The brain will undergo an inflammatory process because the blood/brain barrier is damaged and that is temporary, but the healing process may take weeks or months. “So how is that going to impact people who already have other issues like psychiatric issues or risk of neurodegenerative diseases like dementia and things of that nature?” Campen said.

Scientists in California are studying how a whole bunch of toxic smoke moving around during a wildfire can end up in the water supply. They are looking at plastics and other synthetic materials and what happens when they are heated, along with the potential avenue into the water supply.

One question is whether the smoke can be sucked into the water system during a deep-pressure inversion event, Heaney said. “So, like moving the pressure and the waterlines can create a vacuum in some circumstances and cause air from the outside to be pulled in.”

Denver's wake-up call came in 1996 after the Buffalo Creek Fire and subsequent flood-inducing downpours. The fire was located upstream of Strontia Springs Reservoir, and the subsequent heavy rains carried all manner of debris and sediment into the reservoir.

It happened again in Colorado in 2002 with the Hayman Fire, but on a larger scale. Denver Water spent $29 million on recovery after those two fires. Most of the cost was from a dredging operation to remove the sediment and debris from Strontia Springs.

The impact of wildfires on water supply is the result of several factors, said Christina Burri, who manages Denver Water’s watershed health group. “So when a fire burns really hot they call it high-severity fire, and it can actually change the soil structure,” she said.

“So you’ll get different impacts in terms of water chemistry, [and] also the movement of the sediment and debris,” Burri said.
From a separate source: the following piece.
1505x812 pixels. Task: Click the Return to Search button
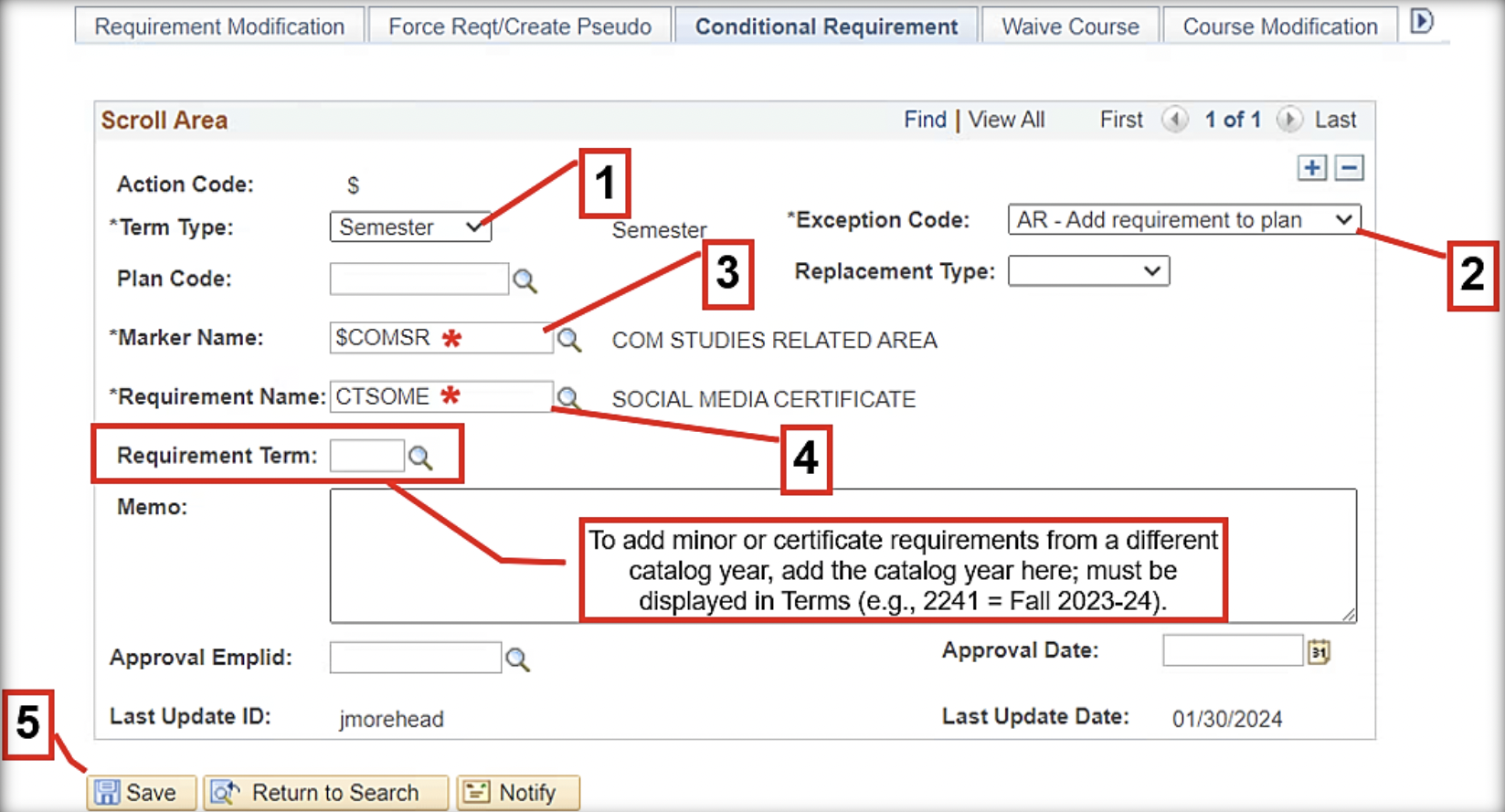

Those impacts depend on several factors, including where the fire is located relative to critical infrastructure like reservoirs or diversions for water utilities. Also, when a fire burns especially hot it changes the soil, making it more hydrophobic, which means it’s more prone to run off.

That runoff can travel far, up to 11 miles in some cases through stream channels, causing great concern for water utilities.

Since those two wildfires in Colorado, the state has adopted proactive investment in watershed and forest health to try to reduce the risk of the catastrophic wildfires. In 2010, Denver Water partnered with the U.S. Forest Service to form the Forest to Faucets partnership to help reduce the risk to the watershed from wildfires.

Denver Water committed $16.5 million and that was matched by the Forest Service for proactive investments in forest and watershed health. That entails to a large degree removing fuels — unhealthy trees, slash — from the forest to reduce the risk of high-severity fires.

Burri said about $96 million has been spent since the partnership on forest health and that has yielded a return on investment of around $247 million.